Thomas is leading the $2.6 million, five-year project funded by the U.S. Department of Agriculture’s National Institute of Food and Agriculture. Research partners include geophysical and biological scientists from multiple institutions.

“Biological predictions and land management in climate models, more broadly called Earth system models, are largely unexplored,” he said. “By viewing climate as part of the Earth system, predictions of future climate fundamentally depend on the interaction of physical, chemical, and biological processes, including human society.

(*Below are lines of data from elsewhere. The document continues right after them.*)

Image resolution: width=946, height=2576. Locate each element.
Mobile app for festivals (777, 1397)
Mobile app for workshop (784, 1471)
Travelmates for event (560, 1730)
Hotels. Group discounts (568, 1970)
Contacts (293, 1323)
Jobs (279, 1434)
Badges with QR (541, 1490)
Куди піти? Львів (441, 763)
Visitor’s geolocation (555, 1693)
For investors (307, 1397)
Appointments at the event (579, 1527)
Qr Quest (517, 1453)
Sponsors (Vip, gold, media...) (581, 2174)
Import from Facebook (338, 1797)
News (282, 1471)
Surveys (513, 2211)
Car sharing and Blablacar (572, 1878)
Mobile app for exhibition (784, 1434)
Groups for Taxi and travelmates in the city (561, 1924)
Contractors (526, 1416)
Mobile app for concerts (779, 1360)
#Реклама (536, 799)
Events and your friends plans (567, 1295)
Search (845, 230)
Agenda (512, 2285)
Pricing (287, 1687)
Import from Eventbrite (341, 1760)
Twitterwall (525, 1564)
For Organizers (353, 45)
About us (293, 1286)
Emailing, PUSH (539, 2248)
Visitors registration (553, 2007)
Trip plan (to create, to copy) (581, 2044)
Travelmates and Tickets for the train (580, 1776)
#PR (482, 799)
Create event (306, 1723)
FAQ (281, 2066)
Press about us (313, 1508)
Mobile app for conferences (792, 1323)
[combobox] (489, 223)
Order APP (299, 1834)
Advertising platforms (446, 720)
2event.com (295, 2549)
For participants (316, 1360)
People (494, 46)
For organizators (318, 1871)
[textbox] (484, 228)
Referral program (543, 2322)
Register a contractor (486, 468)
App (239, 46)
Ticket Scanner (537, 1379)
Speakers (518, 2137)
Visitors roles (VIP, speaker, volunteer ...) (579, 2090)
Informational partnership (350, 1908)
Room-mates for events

“Our research addresses the need to improve predictions of biological services in the Earth system with a focus on agricultural and forest sustainability,” he continued.

One example of coupled climate-biological-land management prediction is determining how decisions about the timing of crop or forest harvest rotations influence patterns of temperature and precipitation.

“Our aim is to study how agricultural and forestry practices that provide food and timber can alter climate by modifying the energy, water, and greenhouse gases in the atmosphere,” Thomas explained.

Uncertainty in climate prediction can be substantial when considering the chaotic nature of the atmosphere and the challenges of predicting future human behavior, as well as the influence of land-use and land-cover change on carbon and energy cycles, he said.

“Presently, society needs climate predictions from climate models at the 10- to 50-year time scale,” Thomas said. “It is on this time horizon that we hypothesize biological services associated with land management, such as carbon storage, may have an important influence on prediction. This project focuses on testing this hypothesis by improving the representation of biological processes and land management in Earth system models.”

The project will use field data to better understand key ecological processes and integrate these findings into a state-of-the-art Earth system model that contributes to the goals of the Intergovernmental Panel on Climate Change. The model runs on one of the nation’s most powerful supercomputers, located at the National Center for Atmospheric Research-Wyoming Supercomputing Center in Cheyenne, Wyoming.

“Contributions from the ecological, environmental, and agricultural sciences are needed to resolve discrepancies among models in ecosystem responses to and feedbacks with climate change and to rigorously evaluate the biology in the models,” said Gordon Bonan, a senior scientist at the National Center for Atmospheric Research and partner on project.

Additional project partners are Christine Goodale and Jed Sparks, professors in the ecology and evolutionary biology department at Cornell University; Jeffrey Dukes, professor of forestry, natural resources, and biological sciences at Purdue University; Stuart Grandy and Serita Frey, professors in the natural resources and the environment department at the University of New Hampshire; and Professor Thomas Fox, University Distinguished Professor Harold Burkhart, and forestry doctoral student Benjamin Ahlswede of Newport, Virginia, in Virginia Tech’s Department of Forest Resources and Environmental Conservation.

The project, titled “Decadal prediction of sustainable agricultural and forest management — Earth system prediction differs from climate prediction,” also will expand the education and research opportunities of students in natural resources and ecological fields by enabling them to work directly with the nation’s leading climate scientists.